解説

エンディングノートは、ご自身の人生の終わりに向けた希望や情報を整理し、ご家族や関係者へ伝えるために書き残すノートです。遺言書とは異なり、法律上の効力はありませんが、財産分割やお葬式の希望、医療・介護に対する意思などを、ご家族に分かりやすく伝える手段として広く活用されています。
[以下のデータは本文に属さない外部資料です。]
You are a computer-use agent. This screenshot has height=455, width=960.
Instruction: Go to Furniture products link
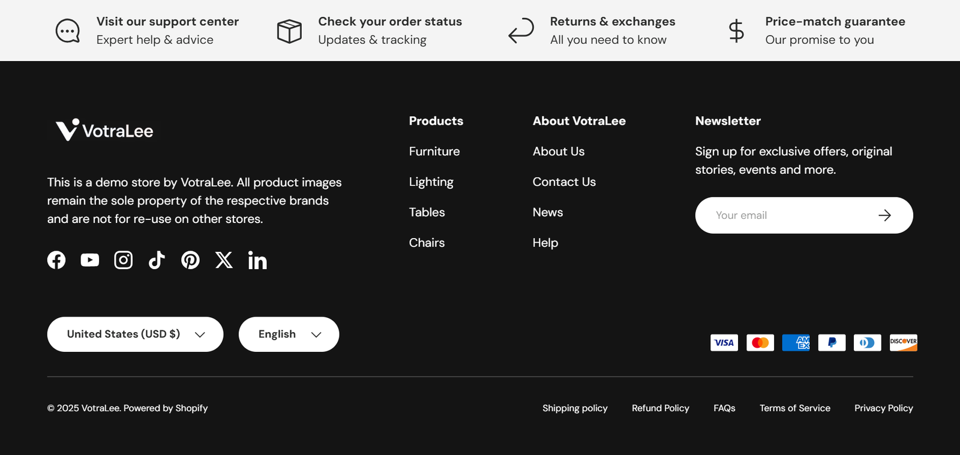pyautogui.click(x=434, y=152)
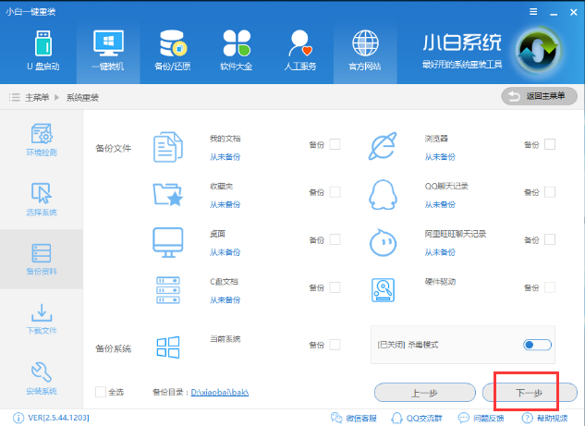Check the 桌面 desktop backup checkbox
Viewport: 585px width, 426px height.
(335, 240)
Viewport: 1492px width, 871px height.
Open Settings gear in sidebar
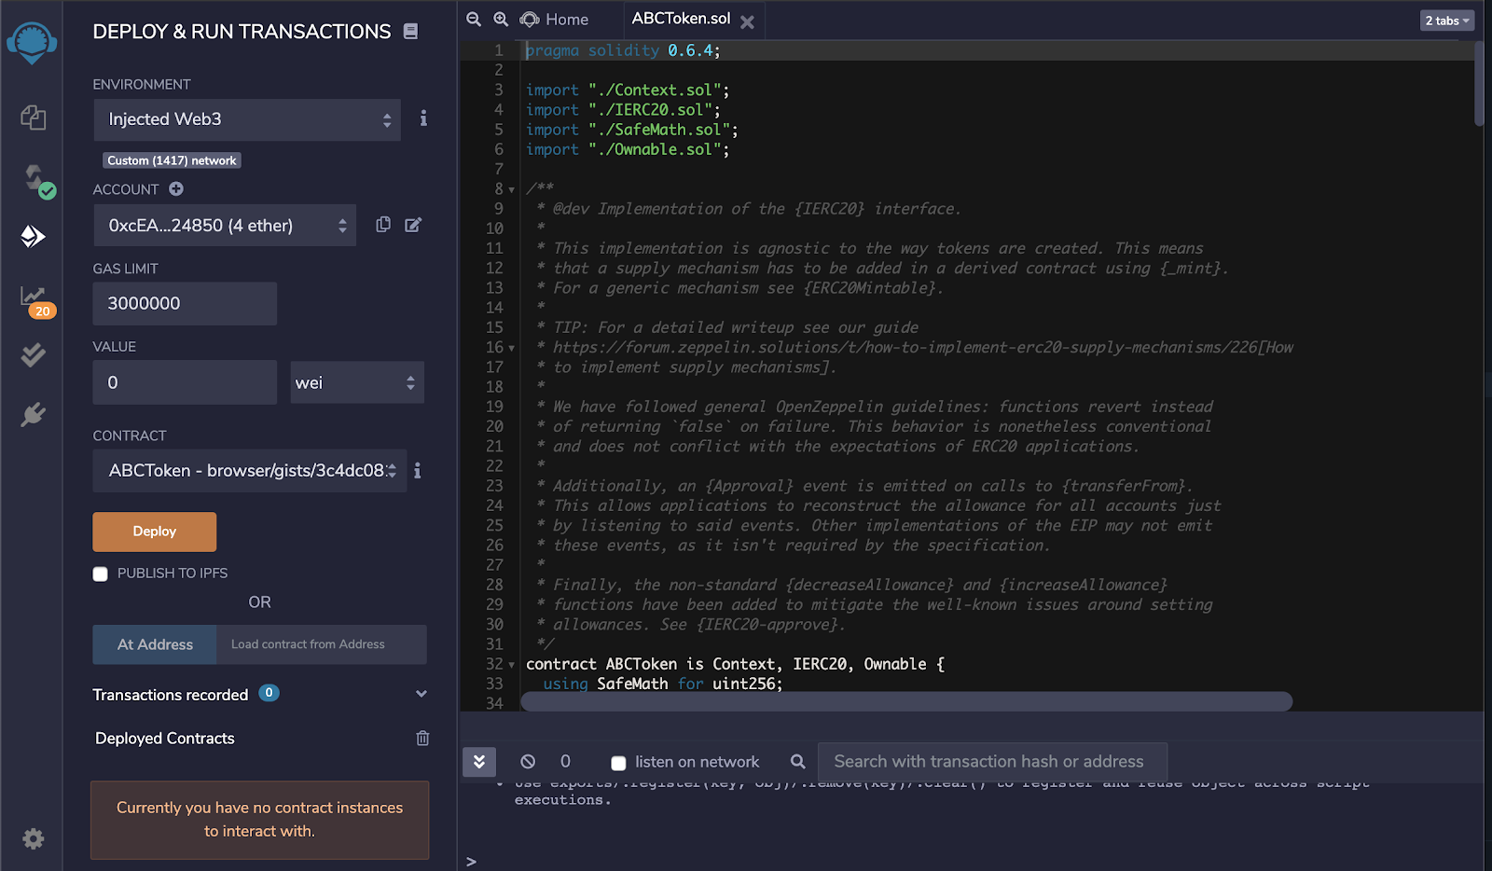34,838
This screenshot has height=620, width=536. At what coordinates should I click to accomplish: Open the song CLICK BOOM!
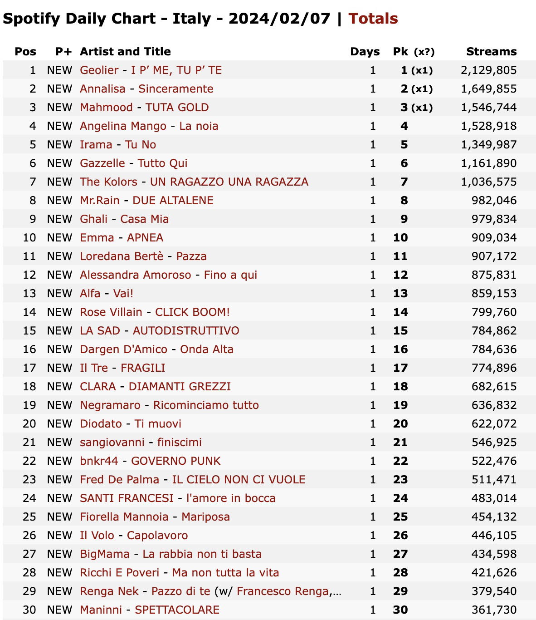click(193, 312)
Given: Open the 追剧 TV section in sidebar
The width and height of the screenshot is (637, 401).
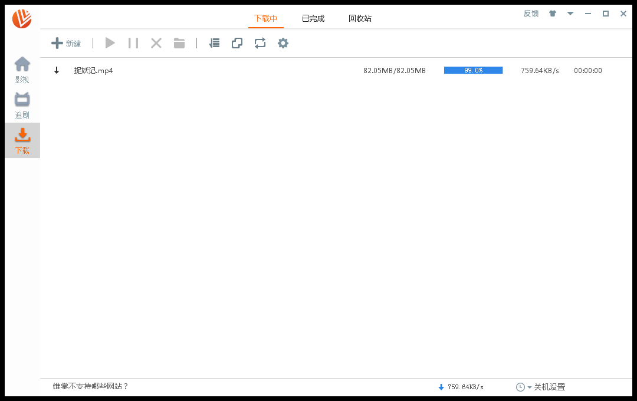Looking at the screenshot, I should [22, 105].
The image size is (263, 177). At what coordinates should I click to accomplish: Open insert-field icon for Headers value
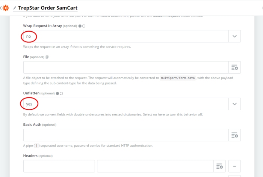click(219, 166)
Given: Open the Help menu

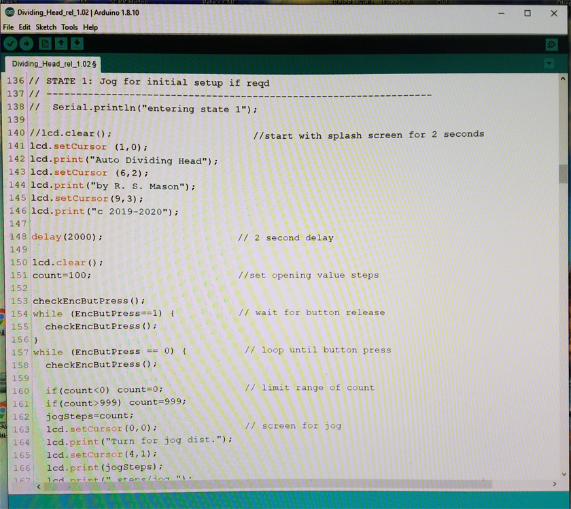Looking at the screenshot, I should pyautogui.click(x=90, y=27).
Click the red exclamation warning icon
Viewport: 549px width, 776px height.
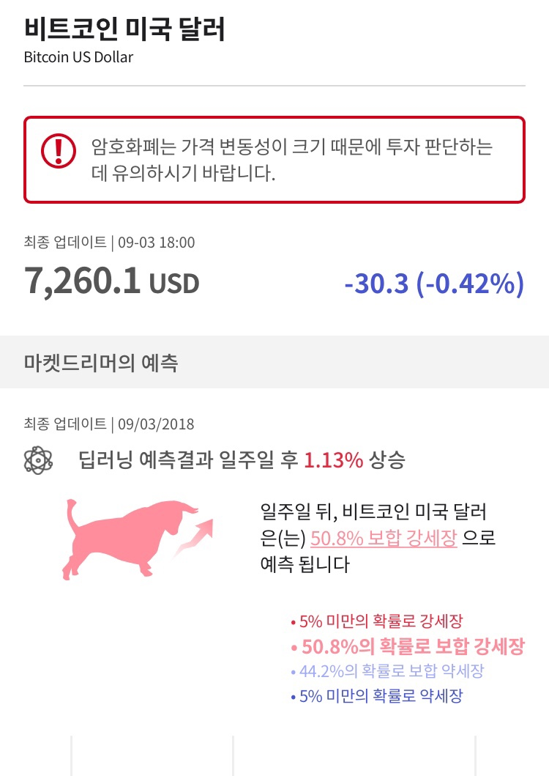tap(58, 151)
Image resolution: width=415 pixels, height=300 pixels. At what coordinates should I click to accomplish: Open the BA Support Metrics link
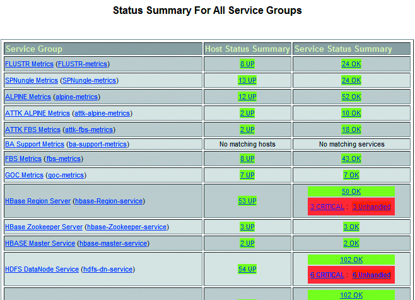coord(35,145)
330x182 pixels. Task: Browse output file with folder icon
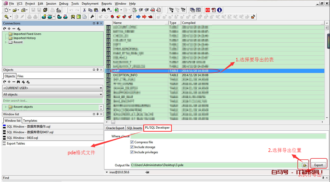point(305,165)
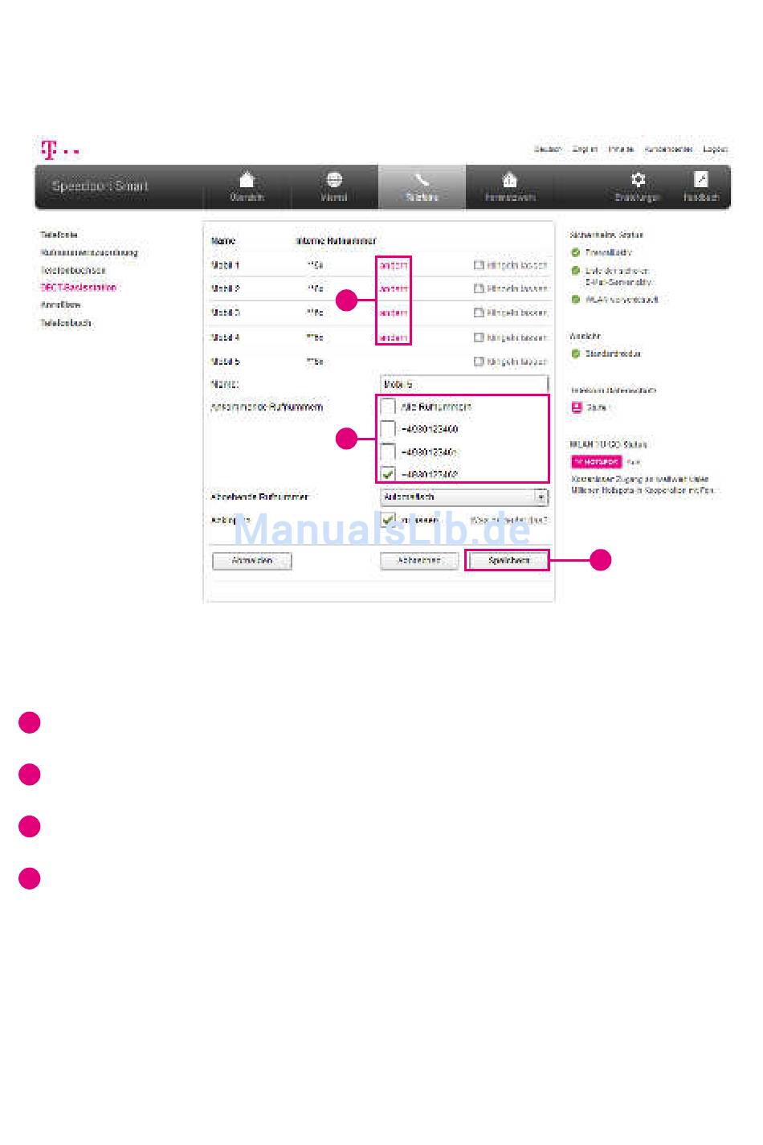This screenshot has width=763, height=1145.
Task: Open the Abgehende Rufnummer dropdown
Action: (464, 497)
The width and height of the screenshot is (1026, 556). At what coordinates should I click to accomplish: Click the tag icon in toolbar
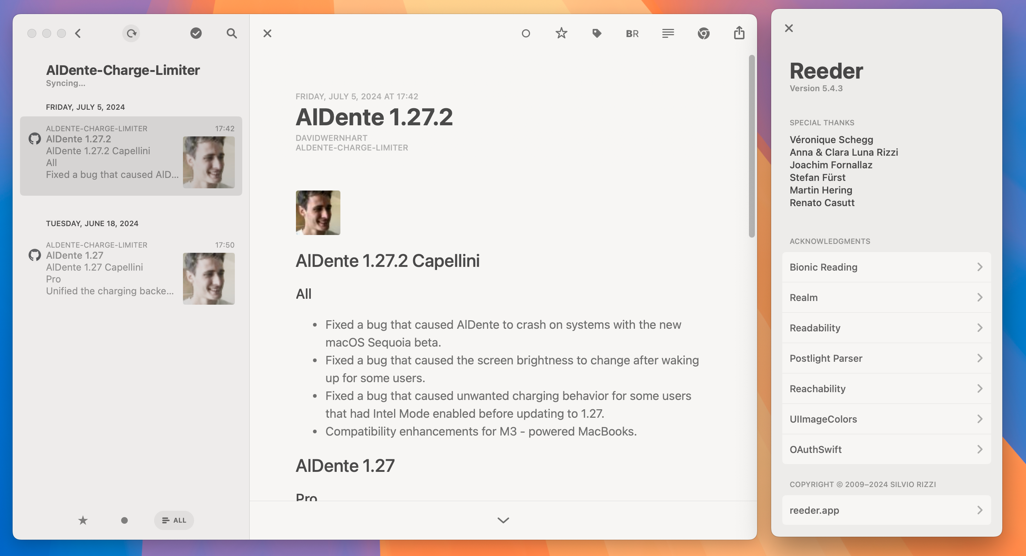coord(596,33)
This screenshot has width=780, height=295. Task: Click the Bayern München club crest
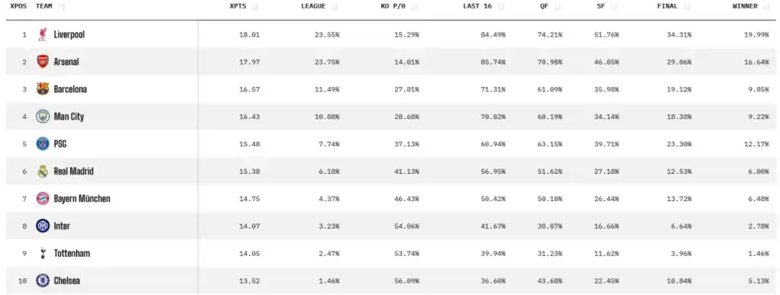click(x=43, y=198)
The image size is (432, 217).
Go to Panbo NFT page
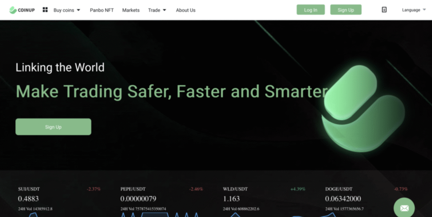(x=102, y=10)
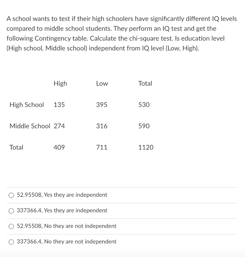Click the Total column header in the table
245x257 pixels.
[145, 84]
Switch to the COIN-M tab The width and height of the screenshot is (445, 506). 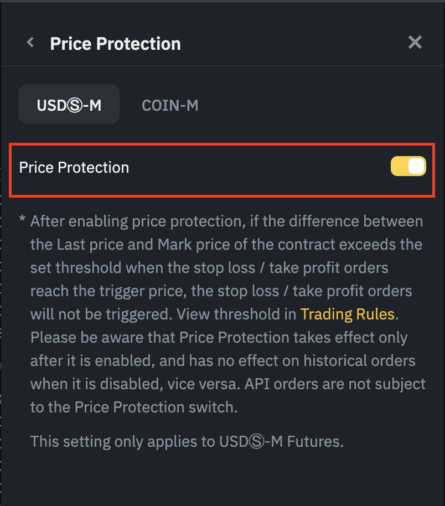pyautogui.click(x=170, y=105)
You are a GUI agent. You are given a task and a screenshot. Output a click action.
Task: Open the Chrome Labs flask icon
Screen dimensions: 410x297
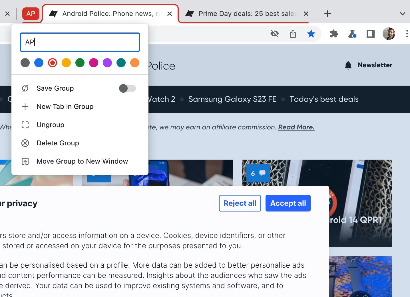pyautogui.click(x=352, y=34)
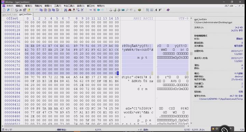Toggle offset display by clicking 'decimal'
The image size is (246, 132).
[238, 76]
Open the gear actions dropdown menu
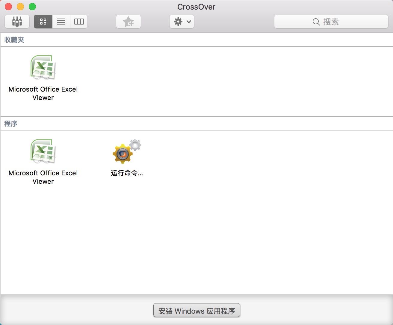 182,22
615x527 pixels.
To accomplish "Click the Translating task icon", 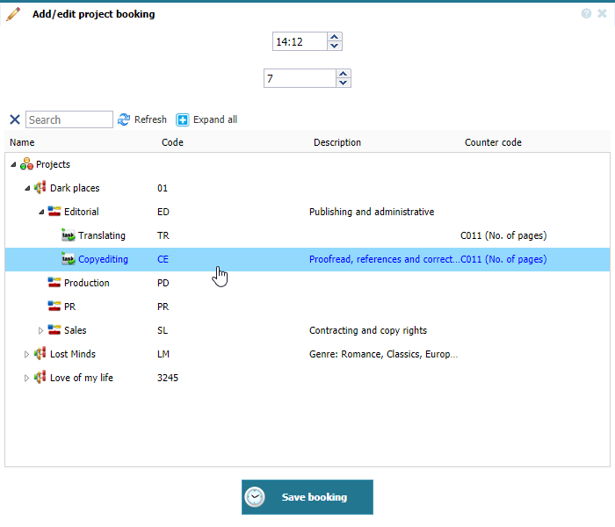I will click(69, 235).
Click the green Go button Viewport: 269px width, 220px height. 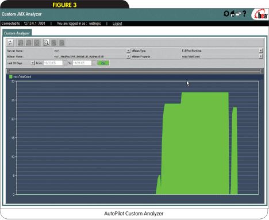coord(103,63)
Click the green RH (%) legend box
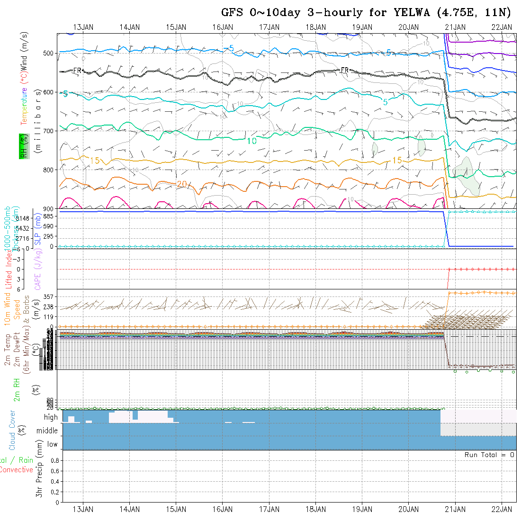521x521 pixels. 23,146
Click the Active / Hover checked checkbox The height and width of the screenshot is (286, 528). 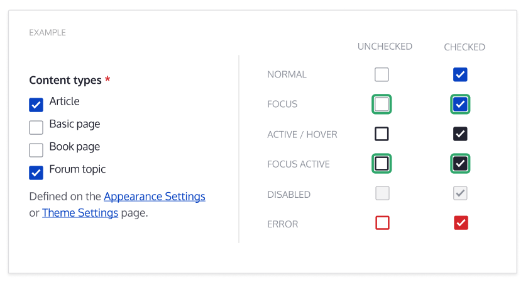pyautogui.click(x=460, y=134)
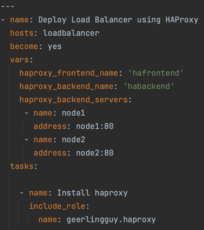Click the 'node1' server name value
The width and height of the screenshot is (204, 230).
pos(74,113)
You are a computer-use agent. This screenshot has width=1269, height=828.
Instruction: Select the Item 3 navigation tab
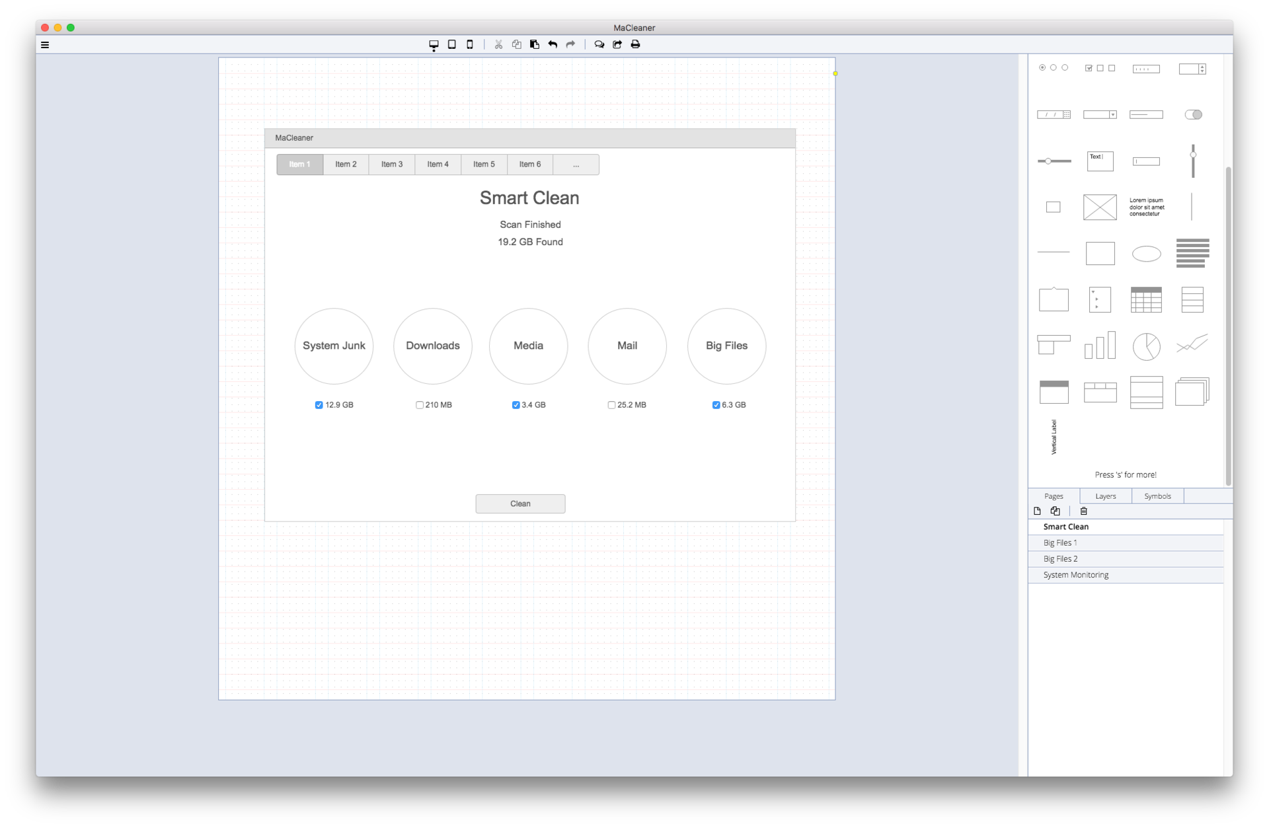click(391, 164)
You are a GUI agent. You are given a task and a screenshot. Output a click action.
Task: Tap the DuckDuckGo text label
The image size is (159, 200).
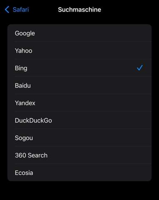pyautogui.click(x=33, y=120)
書店で市販されているもののほか、自治体や金融機関が無料で配布しているものもあります。

主な記載内容

  • ご本人の基本情報・連絡先

  • 財産(預金・有価証券・不動産・保険・年金など)の一覧

  • 家族・親族・友人・お世話になった方々の連絡先

  • 医療・介護に対する希望(延命治療・施設入居など)

  • 葬儀・お墓に関する希望

  • 大切にしている思い出やメッセージ

エンディングノートと遺言書の違い

エンディングノート

遺言書

法的効力

なし

あり

形式

自由

民法で定められた要件あり

主な目的

情報・思いの共有

財産分配の指定

空き家所有者にとっての意味

エンディングノートに「実家をどうしたいか」のご本人のお気持ちを書き残しておかれると、相続後の判断でご家族が迷われる場面が減ります。「保有していてほしい」「売却して資金にしてほしい」「自治体に活用してほしい」など、希望のニュアンスを残しておくのが現実的です。ただし、法的な拘束力が必要な場合は遺言書も合わせてご準備いただくのが安心です。